Directions for this task -
Could you reproduce this listing with each "GUI agent" swapped for "screen assistant" and everything else left unchanged?

Records -
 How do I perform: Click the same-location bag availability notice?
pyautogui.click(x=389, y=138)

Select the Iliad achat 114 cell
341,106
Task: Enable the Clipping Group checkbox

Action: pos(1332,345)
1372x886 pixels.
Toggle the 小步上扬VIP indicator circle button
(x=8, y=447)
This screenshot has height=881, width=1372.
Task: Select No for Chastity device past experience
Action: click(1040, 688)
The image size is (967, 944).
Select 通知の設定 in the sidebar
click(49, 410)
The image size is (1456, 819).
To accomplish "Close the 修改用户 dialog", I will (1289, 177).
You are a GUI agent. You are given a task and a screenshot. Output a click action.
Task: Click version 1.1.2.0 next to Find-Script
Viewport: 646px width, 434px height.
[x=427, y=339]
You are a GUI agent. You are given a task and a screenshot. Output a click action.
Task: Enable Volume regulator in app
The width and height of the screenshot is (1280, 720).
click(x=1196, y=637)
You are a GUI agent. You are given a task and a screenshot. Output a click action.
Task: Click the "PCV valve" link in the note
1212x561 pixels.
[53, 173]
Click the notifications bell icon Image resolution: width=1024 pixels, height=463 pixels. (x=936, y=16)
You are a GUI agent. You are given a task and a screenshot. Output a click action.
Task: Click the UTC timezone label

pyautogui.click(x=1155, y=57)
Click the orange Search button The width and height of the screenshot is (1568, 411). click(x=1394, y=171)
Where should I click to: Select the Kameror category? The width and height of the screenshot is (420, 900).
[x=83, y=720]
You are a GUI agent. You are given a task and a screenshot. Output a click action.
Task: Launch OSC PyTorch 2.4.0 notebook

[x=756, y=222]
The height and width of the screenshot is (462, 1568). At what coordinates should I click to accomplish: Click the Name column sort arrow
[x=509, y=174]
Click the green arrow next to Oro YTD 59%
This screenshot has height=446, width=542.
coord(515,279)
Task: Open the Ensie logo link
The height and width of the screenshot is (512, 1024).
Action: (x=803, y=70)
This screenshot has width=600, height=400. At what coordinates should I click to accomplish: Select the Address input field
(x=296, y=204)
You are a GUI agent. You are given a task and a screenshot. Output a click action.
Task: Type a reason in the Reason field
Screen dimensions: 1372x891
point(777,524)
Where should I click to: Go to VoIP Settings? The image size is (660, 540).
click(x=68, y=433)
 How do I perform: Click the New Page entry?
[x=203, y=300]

Right answer -
 How do I perform: Click the same-location bag availability notice?
pyautogui.click(x=389, y=138)

Select the Iliad achat 114 cell
341,106
Task: Enable the Clipping Group checkbox

Action: pos(1332,345)
1372x886 pixels.
Toggle the 小步上扬VIP indicator circle button
(x=8, y=447)
This screenshot has height=881, width=1372.
Task: Select No for Chastity device past experience
Action: click(1040, 688)
The image size is (967, 944).
Select 通知の設定 in the sidebar
click(49, 410)
The image size is (1456, 819).
To accomplish "Close the 修改用户 dialog", I will (1289, 177).
You are a screen assistant. You are given a task and a screenshot. Output a click action.
Task: Click version 1.1.2.0 next to Find-Script
Viewport: 646px width, 434px height.
[x=427, y=339]
You are a screen assistant. You are given a task and a screenshot. Output a click action.
Task: Enable Volume regulator in app
The width and height of the screenshot is (1280, 720).
click(x=1196, y=637)
You are a screen assistant. You are given a task and a screenshot. Output a click action.
Task: Click the "PCV valve" link in the note
1212x561 pixels.
[53, 173]
Click the notifications bell icon Image resolution: width=1024 pixels, height=463 pixels. (x=936, y=16)
You are a screen assistant. You are given a task and a screenshot. Output a click action.
Task: Click the UTC timezone label

pyautogui.click(x=1155, y=57)
Click the orange Search button The width and height of the screenshot is (1568, 411). click(x=1394, y=171)
Where should I click to: Select the Kameror category? The width and height of the screenshot is (420, 900).
[x=83, y=720]
You are a screen assistant. You are given a task and a screenshot. Output a click action.
Task: Launch OSC PyTorch 2.4.0 notebook

[x=756, y=222]
The height and width of the screenshot is (462, 1568). At what coordinates should I click to accomplish: Click the Name column sort arrow
[x=509, y=174]
Click the green arrow next to Oro YTD 59%
This screenshot has height=446, width=542.
coord(515,279)
Task: Open the Ensie logo link
The height and width of the screenshot is (512, 1024).
Action: (x=803, y=70)
This screenshot has width=600, height=400. At what coordinates should I click to accomplish: Select the Address input field
(x=296, y=204)
You are a screen assistant. You are given a task and a screenshot. Output a click action.
Task: Type a reason in the Reason field
Screen dimensions: 1372x891
point(777,524)
Where should I click to: Go to VoIP Settings? The image size is (660, 540).
click(x=68, y=433)
 How do I perform: Click the New Page entry?
[x=203, y=300]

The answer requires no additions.